I’d be lying if I said I didn’t pee a little when I saw how big it was going to be in that location, but it was the place that made the most sense. Why those side-eyes have decided that all of sudden, 7 tattoos later, this is some kind of blasphemous shot at my femininity is beyond me. In the same breath, I’ve been accused on being a lesbian because of this tattoo placement, as if 1) Being a lesbian is some kind of bad thing and 2) Like a tattoo placement will tell you who I’m attracted to. Bye, y’all. Miss me with this nonsense.
StrongMAN. I could probably leave it there. Nah nah, I’ll save the feminist rhetoric about the gendering of words for another day. Really though, I’ve chosen a sport that started and often still revolves around men. Now, that isn’t to say that women aren’t on the up and up in this sport and that the federations aren’t supporting us. Shit, Strongman Corporation’s CEO and President is female, and United States Strongman hosts Pro Women’s Worlds and has been steadily increasing their female representation in recent years. Even still, more often than not when I tell someone what I do, there’s a moment or “…but you’re a girl…” whether they say it out loud or the look on their face says it.
Until you’ve been in a gym or a competition surrounded by women who are trying their damnedest to beat you while simultaneously cheering you on, you won’t get it. I think it was Girls Who Powerlift that started the #WeDontOweAnyonePretty movement on IG, and it was super powerful in breaking this idea that we have to look a certain way to be seen as womanly. I love when I see a woman competing with a full face of makeup; props to you, sister! My makeup doesn’t look that nice on a date night, much less when I’m pulling a U-Haul, but you look damn good! It’s just as much an expression of womanhood for her to do this in full makeup as it is for me to just do it.
The most recent personal attack on my own femininity…or whatever lol. If you haven’t seen, I shaved the entire under side of my head. I’ve gotten lots and lots and lots of questions about why. Well, first and foremost, I have a shitload of hair. An actual shitload. Taking out the under layer has made the mop much more manageable. Second, I was bored, and if you’ve known me for…I don’t know…more than a year, you’ll know that my boredom gets taken out on my hair more often than not. Third, and most importantly, because I wanted to. I love the look of an undercut, and I got daring enough to do it one day. It’s that simple.

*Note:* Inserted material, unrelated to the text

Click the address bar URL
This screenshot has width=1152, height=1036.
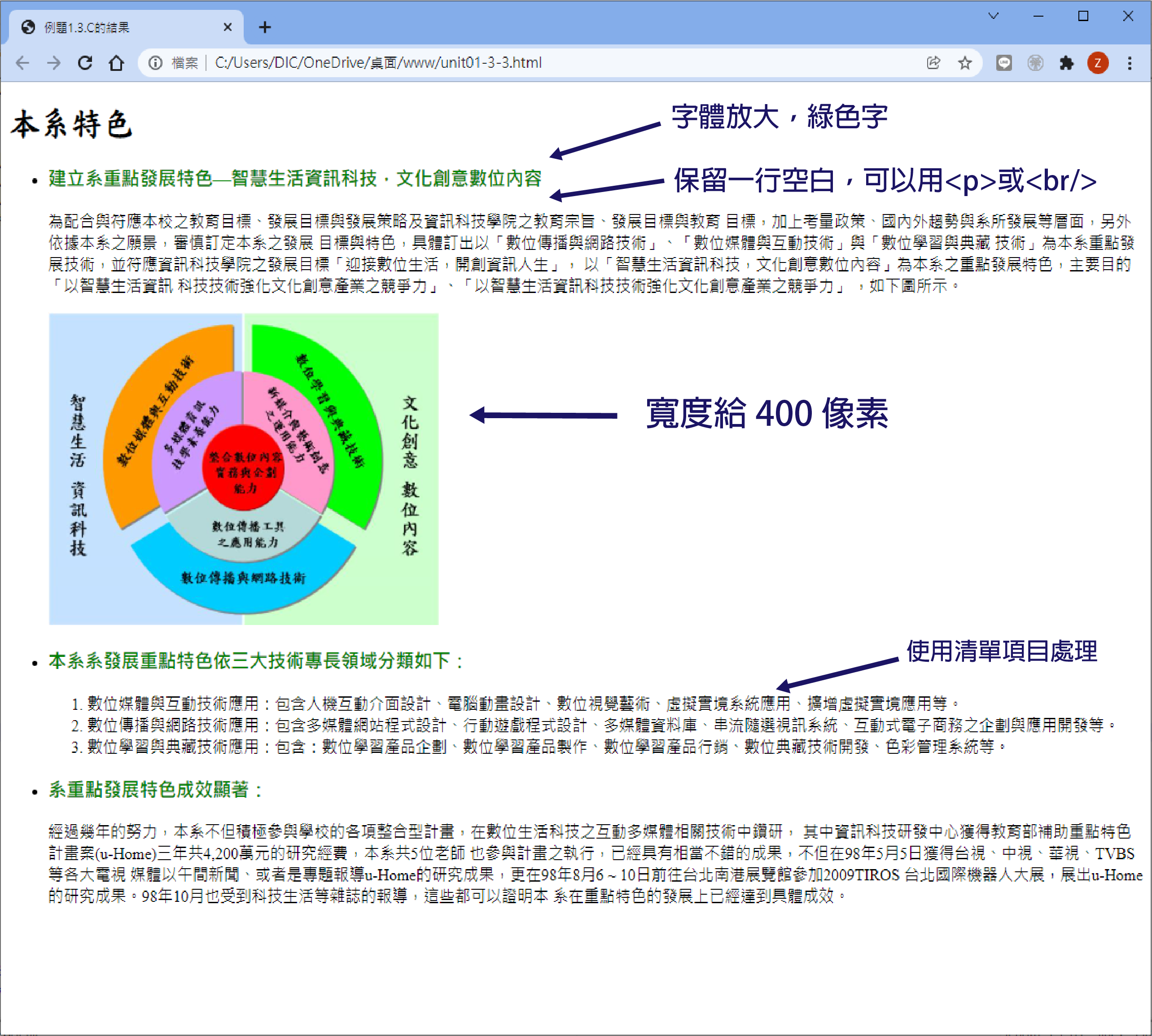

Like I said above, I’ll try to save most of the feminist rhetoric for a different post, but I think it’s important to acknowledge who and what tells us what it means to be masculine or feminine. Like why do these four things somehow equate to me being manly? Or lacking femininity? Who gets to decide that?
I don’t give a shit who, howboutdah? LMAO but really, I’ve become more comfortable in my own skin in the last 8 months than I ever have been in my entire life. One of my friends from high school told me a few weeks ago after I cut my hair, “I feel like you’re totally finding yourself!” and she’s so right. I’ll be damned if I’m going to let the perception that I’m not feminine enough stop me. I’m happy to be femininely masculine or masculinely feminine or whatever you want to call it. So who’s with me?